Set task:
Convert the entries below into a JSON list of strings, one string per line, skipping blank lines.

Input rows:

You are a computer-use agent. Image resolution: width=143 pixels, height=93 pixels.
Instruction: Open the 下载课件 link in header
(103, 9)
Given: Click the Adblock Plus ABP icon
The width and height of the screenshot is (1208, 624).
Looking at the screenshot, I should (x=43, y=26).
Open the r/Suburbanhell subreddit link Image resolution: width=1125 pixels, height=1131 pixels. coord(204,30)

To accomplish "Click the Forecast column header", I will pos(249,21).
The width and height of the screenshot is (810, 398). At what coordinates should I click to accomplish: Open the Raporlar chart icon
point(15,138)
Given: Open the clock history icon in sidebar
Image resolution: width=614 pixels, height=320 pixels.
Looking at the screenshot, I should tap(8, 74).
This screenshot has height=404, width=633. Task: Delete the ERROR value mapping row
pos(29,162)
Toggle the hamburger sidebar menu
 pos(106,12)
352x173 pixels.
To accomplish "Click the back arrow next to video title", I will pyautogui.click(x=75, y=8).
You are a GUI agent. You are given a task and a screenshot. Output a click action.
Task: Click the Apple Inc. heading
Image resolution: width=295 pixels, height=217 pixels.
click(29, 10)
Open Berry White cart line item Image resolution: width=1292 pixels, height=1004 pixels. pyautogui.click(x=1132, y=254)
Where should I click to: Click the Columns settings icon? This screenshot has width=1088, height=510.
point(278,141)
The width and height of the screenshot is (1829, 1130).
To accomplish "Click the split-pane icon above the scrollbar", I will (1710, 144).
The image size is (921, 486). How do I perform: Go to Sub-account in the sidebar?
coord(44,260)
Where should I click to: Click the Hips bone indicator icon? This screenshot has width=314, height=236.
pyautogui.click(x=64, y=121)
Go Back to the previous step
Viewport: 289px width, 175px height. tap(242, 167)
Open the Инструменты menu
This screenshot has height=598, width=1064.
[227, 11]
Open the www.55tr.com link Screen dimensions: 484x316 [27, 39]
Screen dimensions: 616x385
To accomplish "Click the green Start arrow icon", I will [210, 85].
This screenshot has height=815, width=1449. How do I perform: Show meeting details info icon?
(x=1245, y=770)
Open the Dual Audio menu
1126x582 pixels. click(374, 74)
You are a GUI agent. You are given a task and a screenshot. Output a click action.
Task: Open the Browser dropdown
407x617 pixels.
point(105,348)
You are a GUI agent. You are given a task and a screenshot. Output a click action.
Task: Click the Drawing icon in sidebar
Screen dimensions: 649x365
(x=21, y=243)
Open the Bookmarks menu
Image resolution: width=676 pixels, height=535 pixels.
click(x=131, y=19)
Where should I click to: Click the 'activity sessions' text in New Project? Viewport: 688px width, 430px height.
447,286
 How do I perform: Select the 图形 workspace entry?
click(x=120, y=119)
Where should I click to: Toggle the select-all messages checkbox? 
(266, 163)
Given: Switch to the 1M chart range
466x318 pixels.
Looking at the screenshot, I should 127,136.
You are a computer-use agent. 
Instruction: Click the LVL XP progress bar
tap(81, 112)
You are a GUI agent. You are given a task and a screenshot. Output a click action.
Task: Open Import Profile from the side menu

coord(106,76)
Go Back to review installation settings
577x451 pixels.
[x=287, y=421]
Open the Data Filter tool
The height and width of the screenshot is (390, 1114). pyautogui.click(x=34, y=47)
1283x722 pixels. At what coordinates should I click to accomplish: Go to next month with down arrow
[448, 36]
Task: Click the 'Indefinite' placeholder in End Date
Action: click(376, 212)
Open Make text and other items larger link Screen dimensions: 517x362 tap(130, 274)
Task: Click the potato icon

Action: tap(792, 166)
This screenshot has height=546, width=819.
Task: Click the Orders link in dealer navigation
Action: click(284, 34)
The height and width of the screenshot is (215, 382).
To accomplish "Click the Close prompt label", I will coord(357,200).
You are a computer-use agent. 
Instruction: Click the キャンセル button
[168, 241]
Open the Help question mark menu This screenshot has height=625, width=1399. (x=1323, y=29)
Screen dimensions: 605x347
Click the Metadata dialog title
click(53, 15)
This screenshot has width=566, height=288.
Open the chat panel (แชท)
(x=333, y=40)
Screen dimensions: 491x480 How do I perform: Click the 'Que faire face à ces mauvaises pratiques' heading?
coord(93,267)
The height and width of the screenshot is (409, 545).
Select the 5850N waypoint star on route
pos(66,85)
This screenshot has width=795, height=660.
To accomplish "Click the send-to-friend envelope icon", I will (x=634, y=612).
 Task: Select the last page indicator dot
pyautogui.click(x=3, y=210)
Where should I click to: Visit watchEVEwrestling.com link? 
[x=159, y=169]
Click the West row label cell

Worked solution:
[
  "You are a computer-use agent. Image resolution: width=143 pixels, height=93 pixels.",
  "Instruction: Open the 下载课件 link in header",
  "(103, 9)",
  "Given: Click the Adblock Plus ABP icon",
  "The width and height of the screenshot is (1208, 624).",
  "Looking at the screenshot, I should (x=43, y=26).",
  "Open the r/Suburbanhell subreddit link Image resolution: width=1125 pixels, height=1131 pixels. coord(204,30)",
  "To accomplish \"Click the Forecast column header\", I will pos(249,21).",
  "The width and height of the screenshot is (810, 398). At what coordinates should I click to accomplish: Open the Raporlar chart icon",
  "point(15,138)",
  "Given: Open the clock history icon in sidebar",
  "Image resolution: width=614 pixels, height=320 pixels.",
  "Looking at the screenshot, I should tap(8, 74).",
  "This screenshot has height=404, width=633. Task: Delete the ERROR value mapping row",
  "pos(29,162)",
  "Toggle the hamburger sidebar menu",
  " pos(106,12)",
  "352x173 pixels.",
  "To accomplish \"Click the back arrow next to video title\", I will pyautogui.click(x=75, y=8).",
  "You are a GUI agent. You are given a task and a screenshot. Output a click action.",
  "Task: Click the Apple Inc. heading",
  "Image resolution: width=295 pixels, height=217 pixels.",
  "click(29, 10)",
  "Open Berry White cart line item Image resolution: width=1292 pixels, height=1004 pixels. pyautogui.click(x=1132, y=254)",
  "Where should I click to: Click the Columns settings icon? This screenshot has width=1088, height=510.",
  "point(278,141)",
  "The width and height of the screenshot is (1829, 1130).",
  "To accomplish \"Click the split-pane icon above the scrollbar\", I will (1710, 144).",
  "The image size is (921, 486). How do I perform: Go to Sub-account in the sidebar?",
  "coord(44,260)",
  "Where should I click to: Click the Hips bone indicator icon? This screenshot has width=314, height=236.",
  "pyautogui.click(x=64, y=121)",
  "Go Back to the previous step",
  "Viewport: 289px width, 175px height. tap(242, 167)",
  "Open the Инструменты menu",
  "This screenshot has height=598, width=1064.",
  "[227, 11]",
  "Open the www.55tr.com link Screen dimensions: 484x316 [27, 39]",
  "Screen dimensions: 616x385",
  "To accomplish \"Click the green Start arrow icon\", I will [210, 85].",
  "This screenshot has height=815, width=1449. How do I perform: Show meeting details info icon?",
  "(x=1245, y=770)",
  "Open the Dual Audio menu",
  "1126x582 pixels. click(374, 74)",
  "You are a GUI agent. You are given a task and a screenshot. Output a click action.",
  "Task: Open the Browser dropdown",
  "407x617 pixels.",
  "point(105,348)",
  "You are a GUI agent. You are given a task and a screenshot. Output a click action.",
  "Task: Click the Drawing icon in sidebar",
  "Screen dimensions: 649x365",
  "(x=21, y=243)",
  "Open the Bookmarks menu",
  "Image resolution: width=676 pixels, height=535 pixels.",
  "click(x=131, y=19)",
  "Where should I click to: Click the 'activity sessions' text in New Project? Viewport: 688px width, 430px height.",
  "447,286",
  " How do I perform: Select the 图形 workspace entry?",
  "click(x=120, y=119)",
  "Where should I click to: Toggle the select-all messages checkbox? ",
  "(266, 163)",
  "Given: Switch to the 1M chart range",
  "466x318 pixels.",
  "Looking at the screenshot, I should 127,136.",
  "You are a computer-use agent. ",
  "Instruction: Click the LVL XP progress bar",
  "tap(81, 112)",
  "You are a GUI agent. You are given a task and a screenshot. Output a click action.",
  "Task: Open Import Profile from the side menu",
  "coord(106,76)",
  "Go Back to review installation settings",
  "577x451 pixels.",
  "[x=287, y=421]",
  "Open the Data Filter tool",
  "The height and width of the screenshot is (390, 1114). pyautogui.click(x=34, y=47)",
  "1283x722 pixels. At what coordinates should I click to accomplish: Go to next month with down arrow",
  "[448, 36]",
  "Task: Click the 'Indefinite' placeholder in End Date",
  "Action: click(376, 212)",
  "Open Make text and other items larger link Screen dimensions: 517x362 tap(130, 274)",
  "Task: Click the potato icon",
  "Action: tap(792, 166)",
  "This screenshot has height=546, width=819.",
  "Task: Click the Orders link in dealer navigation",
  "Action: click(284, 34)",
  "The height and width of the screenshot is (215, 382).",
  "To accomplish \"Click the Close prompt label\", I will coord(357,200).",
  "You are a computer-use agent. ",
  "Instruction: Click the キャンセル button",
  "[168, 241]",
  "Open the Help question mark menu This screenshot has height=625, width=1399. (x=1323, y=29)",
  "Screen dimensions: 605x347",
  "Click the Metadata dialog title",
  "click(53, 15)",
  "This screenshot has width=566, height=288.",
  "Open the chat panel (แชท)",
  "(x=333, y=40)",
  "Screen dimensions: 491x480 How do I perform: Click the 'Que faire face à ces mauvaises pratiques' heading?",
  "coord(93,267)",
  "The height and width of the screenshot is (409, 545).",
  "Select the 5850N waypoint star on route",
  "pos(66,85)",
  "This screenshot has width=795, height=660.",
  "To accomplish \"Click the send-to-friend envelope icon\", I will (x=634, y=612).",
  " Task: Select the last page indicator dot",
  "pyautogui.click(x=3, y=210)",
  "Where should I click to: Visit watchEVEwrestling.com link? ",
  "[x=159, y=169]",
  "Click the West row label cell"
]